I like the way Andrew Tobias talks about bulk buying in The Only Investment Guide You’ll Ever Need: You can think of each bulk purchase as an investment, with a return equal to the savings you accrue by not paying a higher unit price for smaller purchases. If you lay out $110 today to buy a 12-bottle case of wine you’ll drink over the next month, instead of buying bottles one at a time for $10 each, that’s like earning a $10 return on a $110 investment in one month. On an annualized basis, that’s a rate of return well over 100 percent — far better than the stock market.

But that analysis relies on a few assumptions, the most important being that you will use the items you purchase. If you let products spoil, or you decide you don’t like them anymore halfway through the box, or if you forget what drawer your huge package of batteries is in, then you’re not getting as much value out of your bulk purchase as you had planned. Your effective investment return is likely to be negative; you would have been better off paying more per unit to buy less.
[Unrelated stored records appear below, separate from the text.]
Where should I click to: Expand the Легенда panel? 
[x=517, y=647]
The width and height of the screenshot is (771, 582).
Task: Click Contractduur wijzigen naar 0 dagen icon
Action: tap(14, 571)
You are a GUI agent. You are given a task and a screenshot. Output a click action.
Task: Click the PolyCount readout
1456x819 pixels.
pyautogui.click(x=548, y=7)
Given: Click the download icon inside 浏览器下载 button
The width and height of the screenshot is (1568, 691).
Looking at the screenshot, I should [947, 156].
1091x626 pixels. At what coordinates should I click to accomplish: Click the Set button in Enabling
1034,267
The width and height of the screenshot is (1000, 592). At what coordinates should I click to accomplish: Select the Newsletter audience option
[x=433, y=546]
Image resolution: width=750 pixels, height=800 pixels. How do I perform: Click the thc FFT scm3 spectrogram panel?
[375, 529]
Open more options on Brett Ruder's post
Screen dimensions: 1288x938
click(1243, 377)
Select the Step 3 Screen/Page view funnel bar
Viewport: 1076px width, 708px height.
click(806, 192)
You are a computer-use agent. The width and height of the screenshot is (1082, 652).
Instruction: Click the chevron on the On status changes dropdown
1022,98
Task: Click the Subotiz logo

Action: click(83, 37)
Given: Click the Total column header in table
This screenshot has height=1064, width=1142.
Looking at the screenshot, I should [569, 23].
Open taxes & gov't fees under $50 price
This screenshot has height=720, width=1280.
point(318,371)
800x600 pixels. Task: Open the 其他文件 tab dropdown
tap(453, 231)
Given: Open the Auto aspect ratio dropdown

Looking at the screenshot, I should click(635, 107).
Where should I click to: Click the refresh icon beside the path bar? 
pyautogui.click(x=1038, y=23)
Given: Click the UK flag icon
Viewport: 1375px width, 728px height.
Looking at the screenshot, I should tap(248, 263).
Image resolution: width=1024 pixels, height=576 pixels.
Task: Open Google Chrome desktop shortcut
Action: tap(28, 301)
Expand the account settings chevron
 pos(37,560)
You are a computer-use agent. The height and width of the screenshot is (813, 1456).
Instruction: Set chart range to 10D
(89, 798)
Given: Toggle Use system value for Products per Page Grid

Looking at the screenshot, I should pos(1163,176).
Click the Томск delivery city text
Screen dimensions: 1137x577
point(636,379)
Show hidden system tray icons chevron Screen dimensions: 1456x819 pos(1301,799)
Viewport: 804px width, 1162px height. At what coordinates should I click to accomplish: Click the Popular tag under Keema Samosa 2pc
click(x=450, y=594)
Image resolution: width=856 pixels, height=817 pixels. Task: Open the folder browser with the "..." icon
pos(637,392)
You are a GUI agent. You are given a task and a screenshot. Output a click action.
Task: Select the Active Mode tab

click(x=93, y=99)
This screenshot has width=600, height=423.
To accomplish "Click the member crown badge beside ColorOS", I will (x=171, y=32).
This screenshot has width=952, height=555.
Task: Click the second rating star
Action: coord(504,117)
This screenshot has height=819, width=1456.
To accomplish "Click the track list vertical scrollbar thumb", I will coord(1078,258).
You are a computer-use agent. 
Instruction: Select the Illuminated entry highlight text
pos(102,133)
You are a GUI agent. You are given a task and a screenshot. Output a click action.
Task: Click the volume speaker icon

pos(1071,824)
Oh, yes, about the batteries: For me, they’re like stamps. I need them very occasionally, and not frequently enough to have a good sense of how many of them are in my apartment and where they are stored. So recently, when the batteries in my bathroom scale died, I spent ten minutes rummaging through various drawers in my apartment, and was only able to find two AAA batteries. I needed four, so I went on Amazon, where you can buy a 48-pack of Energizer Max AAA batteries for $19.55, or 41 cents per battery. That would be about a 16-year battery supply for me, so I decided to buy a 4-pack, even though that meant paying nearly twice as much per battery.